Saved entries
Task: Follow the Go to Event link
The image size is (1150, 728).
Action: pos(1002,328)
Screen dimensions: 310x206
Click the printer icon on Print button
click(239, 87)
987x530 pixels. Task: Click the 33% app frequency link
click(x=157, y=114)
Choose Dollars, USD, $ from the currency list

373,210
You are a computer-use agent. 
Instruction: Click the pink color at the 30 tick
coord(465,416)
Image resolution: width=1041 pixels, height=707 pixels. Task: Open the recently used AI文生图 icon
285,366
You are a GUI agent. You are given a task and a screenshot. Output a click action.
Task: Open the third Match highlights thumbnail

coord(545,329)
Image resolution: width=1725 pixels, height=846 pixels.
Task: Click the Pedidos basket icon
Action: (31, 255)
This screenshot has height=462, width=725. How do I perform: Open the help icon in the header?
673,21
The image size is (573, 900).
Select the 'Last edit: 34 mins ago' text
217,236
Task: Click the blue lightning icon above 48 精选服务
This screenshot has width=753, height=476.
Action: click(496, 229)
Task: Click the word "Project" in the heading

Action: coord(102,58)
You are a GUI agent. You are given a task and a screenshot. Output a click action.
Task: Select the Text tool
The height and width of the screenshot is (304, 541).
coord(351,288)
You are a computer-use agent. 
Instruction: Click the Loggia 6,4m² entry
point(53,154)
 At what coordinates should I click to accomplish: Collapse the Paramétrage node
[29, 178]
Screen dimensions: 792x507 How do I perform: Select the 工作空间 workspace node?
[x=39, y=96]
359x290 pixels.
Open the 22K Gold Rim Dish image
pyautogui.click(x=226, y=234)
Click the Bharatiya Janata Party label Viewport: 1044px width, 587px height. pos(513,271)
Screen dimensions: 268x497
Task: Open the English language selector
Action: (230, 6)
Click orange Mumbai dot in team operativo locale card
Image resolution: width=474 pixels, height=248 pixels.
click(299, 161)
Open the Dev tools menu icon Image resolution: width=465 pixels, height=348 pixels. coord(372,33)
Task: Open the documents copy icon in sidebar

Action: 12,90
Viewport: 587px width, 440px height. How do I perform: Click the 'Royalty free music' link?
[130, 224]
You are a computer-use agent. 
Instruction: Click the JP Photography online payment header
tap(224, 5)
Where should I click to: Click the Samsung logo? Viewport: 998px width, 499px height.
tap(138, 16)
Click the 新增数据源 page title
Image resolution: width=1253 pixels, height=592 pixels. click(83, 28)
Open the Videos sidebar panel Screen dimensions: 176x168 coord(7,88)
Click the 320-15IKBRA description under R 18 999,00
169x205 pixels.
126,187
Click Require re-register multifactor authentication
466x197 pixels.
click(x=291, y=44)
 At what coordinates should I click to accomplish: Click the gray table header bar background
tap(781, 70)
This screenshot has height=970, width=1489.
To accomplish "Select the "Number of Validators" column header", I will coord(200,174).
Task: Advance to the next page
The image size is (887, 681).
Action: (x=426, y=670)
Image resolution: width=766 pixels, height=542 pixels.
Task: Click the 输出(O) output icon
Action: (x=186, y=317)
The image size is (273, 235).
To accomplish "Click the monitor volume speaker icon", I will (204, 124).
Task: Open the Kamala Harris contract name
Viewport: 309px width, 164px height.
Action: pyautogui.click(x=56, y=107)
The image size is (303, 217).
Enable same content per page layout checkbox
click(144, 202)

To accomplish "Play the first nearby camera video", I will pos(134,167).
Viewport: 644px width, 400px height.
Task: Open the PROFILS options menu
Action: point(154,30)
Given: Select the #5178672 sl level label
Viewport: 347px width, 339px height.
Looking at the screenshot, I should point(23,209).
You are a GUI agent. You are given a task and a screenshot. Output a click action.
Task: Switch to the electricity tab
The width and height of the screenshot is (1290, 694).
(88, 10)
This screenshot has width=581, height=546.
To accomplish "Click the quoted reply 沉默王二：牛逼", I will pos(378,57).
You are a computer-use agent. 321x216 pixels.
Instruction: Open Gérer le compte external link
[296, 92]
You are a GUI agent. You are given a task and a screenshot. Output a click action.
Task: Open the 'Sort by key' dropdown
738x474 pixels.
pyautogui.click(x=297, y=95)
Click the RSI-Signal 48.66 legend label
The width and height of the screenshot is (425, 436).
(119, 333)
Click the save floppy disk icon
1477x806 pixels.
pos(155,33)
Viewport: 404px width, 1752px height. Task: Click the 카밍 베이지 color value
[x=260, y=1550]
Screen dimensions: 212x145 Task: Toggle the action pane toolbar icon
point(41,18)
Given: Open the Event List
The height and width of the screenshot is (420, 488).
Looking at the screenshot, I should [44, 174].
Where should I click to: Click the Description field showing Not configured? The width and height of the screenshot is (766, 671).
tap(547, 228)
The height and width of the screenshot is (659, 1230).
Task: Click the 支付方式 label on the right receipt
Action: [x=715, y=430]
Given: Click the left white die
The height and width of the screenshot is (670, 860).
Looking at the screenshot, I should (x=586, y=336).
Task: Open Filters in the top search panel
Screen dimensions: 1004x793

> Exercise: An exact copy of every entry is required.

> Reply:
Task: Follow the Go to Event link
The image size is (1150, 728).
Action: pos(1002,328)
Screen dimensions: 310x206
Click the printer icon on Print button
click(239, 87)
987x530 pixels. Task: Click the 33% app frequency link
click(x=157, y=114)
Choose Dollars, USD, $ from the currency list

373,210
You are a computer-use agent. 
Instruction: Click the pink color at the 30 tick
coord(465,416)
Image resolution: width=1041 pixels, height=707 pixels. Task: Open the recently used AI文生图 icon
285,366
You are a GUI agent. You are given a task and a screenshot. Output a click action.
Task: Open the third Match highlights thumbnail

coord(545,329)
Image resolution: width=1725 pixels, height=846 pixels.
Task: Click the Pedidos basket icon
Action: (31, 255)
This screenshot has height=462, width=725. How do I perform: Open the help icon in the header?
673,21
The image size is (573, 900).
Select the 'Last edit: 34 mins ago' text
217,236
Task: Click the blue lightning icon above 48 精选服务
This screenshot has width=753, height=476.
Action: click(496, 229)
Task: Click the word "Project" in the heading

Action: coord(102,58)
You are a GUI agent. You are given a task and a screenshot. Output a click action.
Task: Select the Text tool
The height and width of the screenshot is (304, 541).
coord(351,288)
You are a computer-use agent. 
Instruction: Click the Loggia 6,4m² entry
point(53,154)
 At what coordinates should I click to accomplish: Collapse the Paramétrage node
[29, 178]
Screen dimensions: 792x507 How do I perform: Select the 工作空间 workspace node?
[x=39, y=96]
359x290 pixels.
Open the 22K Gold Rim Dish image
pyautogui.click(x=226, y=234)
Click the Bharatiya Janata Party label Viewport: 1044px width, 587px height. pos(513,271)
Screen dimensions: 268x497
Task: Open the English language selector
Action: (230, 6)
Click orange Mumbai dot in team operativo locale card
Image resolution: width=474 pixels, height=248 pixels.
click(299, 161)
Open the Dev tools menu icon Image resolution: width=465 pixels, height=348 pixels. coord(372,33)
Task: Open the documents copy icon in sidebar

Action: 12,90
Viewport: 587px width, 440px height. How do I perform: Click the 'Royalty free music' link?
[130, 224]
You are a computer-use agent. 
Instruction: Click the JP Photography online payment header
tap(224, 5)
Where should I click to: Click the Samsung logo? Viewport: 998px width, 499px height.
tap(138, 16)
Click the 新增数据源 page title
Image resolution: width=1253 pixels, height=592 pixels. click(83, 28)
Open the Videos sidebar panel Screen dimensions: 176x168 coord(7,88)
Click the 320-15IKBRA description under R 18 999,00
169x205 pixels.
126,187
Click Require re-register multifactor authentication
466x197 pixels.
click(x=291, y=44)
 At what coordinates should I click to accomplish: Click the gray table header bar background
tap(781, 70)
This screenshot has height=970, width=1489.
To accomplish "Select the "Number of Validators" column header", I will coord(200,174).
Task: Advance to the next page
The image size is (887, 681).
Action: (x=426, y=670)
Image resolution: width=766 pixels, height=542 pixels.
Task: Click the 输出(O) output icon
Action: (x=186, y=317)
The image size is (273, 235).
To accomplish "Click the monitor volume speaker icon", I will (204, 124).
Task: Open the Kamala Harris contract name
Viewport: 309px width, 164px height.
Action: pyautogui.click(x=56, y=107)
The image size is (303, 217).
Enable same content per page layout checkbox
click(144, 202)

To accomplish "Play the first nearby camera video", I will pos(134,167).
Viewport: 644px width, 400px height.
Task: Open the PROFILS options menu
Action: point(154,30)
Given: Select the #5178672 sl level label
Viewport: 347px width, 339px height.
Looking at the screenshot, I should point(23,209).
You are a GUI agent. You are given a task and a screenshot. Output a click action.
Task: Switch to the electricity tab
The width and height of the screenshot is (1290, 694).
(88, 10)
This screenshot has width=581, height=546.
To accomplish "Click the quoted reply 沉默王二：牛逼", I will pos(378,57).
You are a computer-use agent. 321x216 pixels.
Instruction: Open Gérer le compte external link
[296, 92]
You are a GUI agent. You are given a task and a screenshot. Output a click action.
Task: Open the 'Sort by key' dropdown
738x474 pixels.
pyautogui.click(x=297, y=95)
Click the RSI-Signal 48.66 legend label
The width and height of the screenshot is (425, 436).
(119, 333)
Click the save floppy disk icon
1477x806 pixels.
pos(155,33)
Viewport: 404px width, 1752px height. Task: Click the 카밍 베이지 color value
[x=260, y=1550]
Screen dimensions: 212x145 Task: Toggle the action pane toolbar icon
point(41,18)
Given: Open the Event List
The height and width of the screenshot is (420, 488).
Looking at the screenshot, I should [44, 174].
Where should I click to: Click the Description field showing Not configured? The width and height of the screenshot is (766, 671).
tap(547, 228)
The height and width of the screenshot is (659, 1230).
Task: Click the 支付方式 label on the right receipt
Action: [x=715, y=430]
Given: Click the left white die
The height and width of the screenshot is (670, 860).
Looking at the screenshot, I should (x=586, y=336).
Task: Open Filters in the top search panel
Screen dimensions: 1004x793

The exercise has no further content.